Data -
####################
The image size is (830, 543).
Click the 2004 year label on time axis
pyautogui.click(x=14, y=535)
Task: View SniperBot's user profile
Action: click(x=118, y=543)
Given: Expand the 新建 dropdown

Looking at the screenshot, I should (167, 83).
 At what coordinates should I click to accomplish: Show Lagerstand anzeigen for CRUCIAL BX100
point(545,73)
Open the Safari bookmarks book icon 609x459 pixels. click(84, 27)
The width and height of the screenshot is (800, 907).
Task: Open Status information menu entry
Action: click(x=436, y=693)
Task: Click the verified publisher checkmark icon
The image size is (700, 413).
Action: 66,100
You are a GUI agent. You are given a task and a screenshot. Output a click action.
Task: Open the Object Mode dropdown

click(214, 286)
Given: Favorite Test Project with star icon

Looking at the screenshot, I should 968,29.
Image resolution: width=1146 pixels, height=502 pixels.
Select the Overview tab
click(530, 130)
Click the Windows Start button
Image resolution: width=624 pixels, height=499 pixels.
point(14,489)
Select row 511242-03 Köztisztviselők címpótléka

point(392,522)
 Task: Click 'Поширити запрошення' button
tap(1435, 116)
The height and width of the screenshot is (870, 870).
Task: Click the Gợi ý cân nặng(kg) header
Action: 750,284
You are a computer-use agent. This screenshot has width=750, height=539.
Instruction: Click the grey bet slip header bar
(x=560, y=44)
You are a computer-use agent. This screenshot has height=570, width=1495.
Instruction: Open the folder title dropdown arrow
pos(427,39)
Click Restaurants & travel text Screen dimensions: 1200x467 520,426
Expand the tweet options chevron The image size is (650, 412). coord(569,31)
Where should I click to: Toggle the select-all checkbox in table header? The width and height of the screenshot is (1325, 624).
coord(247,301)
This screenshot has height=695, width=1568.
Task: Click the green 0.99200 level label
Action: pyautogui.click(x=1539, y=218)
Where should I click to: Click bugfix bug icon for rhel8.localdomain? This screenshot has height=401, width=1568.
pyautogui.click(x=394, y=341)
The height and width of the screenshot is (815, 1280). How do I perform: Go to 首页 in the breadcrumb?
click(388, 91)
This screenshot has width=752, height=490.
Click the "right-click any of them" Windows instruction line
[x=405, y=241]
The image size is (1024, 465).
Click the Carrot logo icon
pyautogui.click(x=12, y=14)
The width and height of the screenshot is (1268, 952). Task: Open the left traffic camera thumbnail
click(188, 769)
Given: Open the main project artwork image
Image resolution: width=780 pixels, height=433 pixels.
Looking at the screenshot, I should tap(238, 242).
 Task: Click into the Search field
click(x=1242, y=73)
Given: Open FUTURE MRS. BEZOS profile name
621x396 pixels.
####################
Instructions to follow - Your answer should repeat every entry exactly.

Finished task -
The image size is (830, 543).
Click the 2004 year label on time axis
pyautogui.click(x=14, y=535)
Task: View SniperBot's user profile
Action: click(x=118, y=543)
Given: Expand the 新建 dropdown

Looking at the screenshot, I should (167, 83).
 At what coordinates should I click to accomplish: Show Lagerstand anzeigen for CRUCIAL BX100
point(545,73)
Open the Safari bookmarks book icon 609x459 pixels. click(84, 27)
The width and height of the screenshot is (800, 907).
Task: Open Status information menu entry
Action: click(x=436, y=693)
Task: Click the verified publisher checkmark icon
The image size is (700, 413).
Action: 66,100
You are a GUI agent. You are given a task and a screenshot. Output a click action.
Task: Open the Object Mode dropdown

click(214, 286)
Given: Favorite Test Project with star icon

Looking at the screenshot, I should 968,29.
Image resolution: width=1146 pixels, height=502 pixels.
Select the Overview tab
click(530, 130)
Click the Windows Start button
Image resolution: width=624 pixels, height=499 pixels.
point(14,489)
Select row 511242-03 Köztisztviselők címpótléka

point(392,522)
 Task: Click 'Поширити запрошення' button
tap(1435, 116)
The height and width of the screenshot is (870, 870).
Task: Click the Gợi ý cân nặng(kg) header
Action: 750,284
You are a computer-use agent. This screenshot has width=750, height=539.
Instruction: Click the grey bet slip header bar
(x=560, y=44)
You are a computer-use agent. This screenshot has height=570, width=1495.
Instruction: Open the folder title dropdown arrow
pos(427,39)
Click Restaurants & travel text Screen dimensions: 1200x467 520,426
Expand the tweet options chevron The image size is (650, 412). coord(569,31)
Where should I click to: Toggle the select-all checkbox in table header? The width and height of the screenshot is (1325, 624).
coord(247,301)
This screenshot has height=695, width=1568.
Task: Click the green 0.99200 level label
Action: pyautogui.click(x=1539, y=218)
Where should I click to: Click bugfix bug icon for rhel8.localdomain? This screenshot has height=401, width=1568.
pyautogui.click(x=394, y=341)
The height and width of the screenshot is (815, 1280). How do I perform: Go to 首页 in the breadcrumb?
click(388, 91)
This screenshot has width=752, height=490.
Click the "right-click any of them" Windows instruction line
[x=405, y=241]
The image size is (1024, 465).
Click the Carrot logo icon
pyautogui.click(x=12, y=14)
The width and height of the screenshot is (1268, 952). Task: Open the left traffic camera thumbnail
click(188, 769)
Given: Open the main project artwork image
Image resolution: width=780 pixels, height=433 pixels.
Looking at the screenshot, I should tap(238, 242).
 Task: Click into the Search field
click(x=1242, y=73)
Given: Open FUTURE MRS. BEZOS profile name
621x396 pixels.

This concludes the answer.